In a future article, we will add the ability to adjust the number of bars items in the chart which can be modified by simply adding or removing “barTitle##” and barQuantity variables. So stay tuned!  

Note: This example we have used HighCharts simply because we enjoy how the charts animate. This specific example would require licensing depending on how you would use it (for more information on HighCharts pricing). Although, we chose HighCharts for this demo because of its features, we could have just as easily used open source JavaScript charting systems such as the jquery plugins like jqplot or flot 



  1. Dear Brother Frazee,

    Kudos to such a brilliant work. It doubles the pleasure when an input is represented as a visual illustration.

    I created a similar idea, but with help of flash and Storyline.

    I have a query.

    I see that in index.html, you used – var player = window.parent.GetPlayer(); to pull the values from variables in Storyline.

    Any method to put back some values, from index.html to Storyline? The reason I am asking is, I don’t know coding much, so Javascript coding is a bit dicy for me. But, if you give an example, I can understand it.


  2. Hi Kawstov,

    Try this:

    player.SetVar(“YourStorylineVariableName”, yourJavascriptVariable);

    Remember that whatever you name your Storyline variable in your code, you also have to create that variable in Storyline. In other words, this won’t create a new Storyline variable, it will just set a value for a variable that already exists.

    Hope that helps!


  3. Does this work in HTML5 export as well? I can only get it working in SWF version.



  4. Stacy!

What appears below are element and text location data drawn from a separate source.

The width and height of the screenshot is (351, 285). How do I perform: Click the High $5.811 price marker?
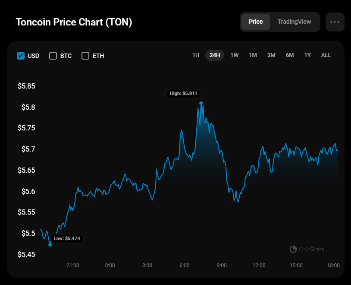(184, 93)
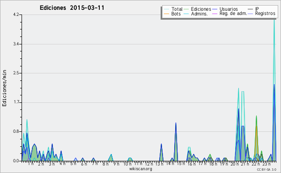Click the Admins. legend label
Image resolution: width=281 pixels, height=173 pixels.
[x=200, y=14]
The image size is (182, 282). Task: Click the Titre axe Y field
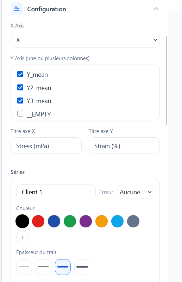(x=124, y=146)
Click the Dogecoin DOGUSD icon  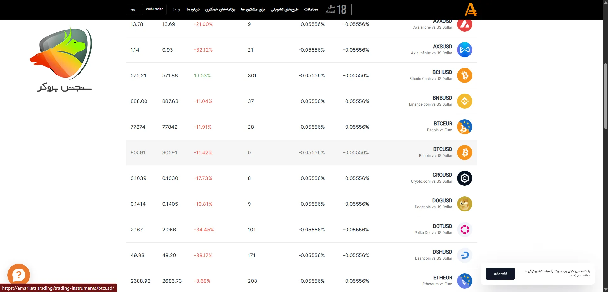(464, 204)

Thank you for answering Kawstov your exactly right.

    nof, when I get a chance I will look into that. I can’t think of any reason why it wouldn’t work via HTML5 export so I’m hoping it’s something simple.

  5. Hello Brother Frazee,

    any update on HTML5?


  6. I will check with Brother Frazee and see if he has an update. Thanks for your comment.

  7. I figured out the solution. While running in HTML5 mode for some reason the HighChart Framework doesn’t like that the values are being passed as strings. The quick solution is to cast the values that are suppose to be numbers before storing them into a variable.

    var barChartItem01Value = Number( player.GetVar( “barChartItem01Value” ) );

    Hope this helps! Sorry it took so long for me to look into this!

  8. Hello Brothers,

    thank you for great post and example.
    In the last paragraph you say: “In the following post we will add the ability to adjust the number of bars items in chart…”
    I can’t see any post like you mention…is it added yet?


  9. Thanks, Joanna. That post has not been posted yet. We will keep you updated when the next one comes out. Thanks for the comment! Have an awesome day.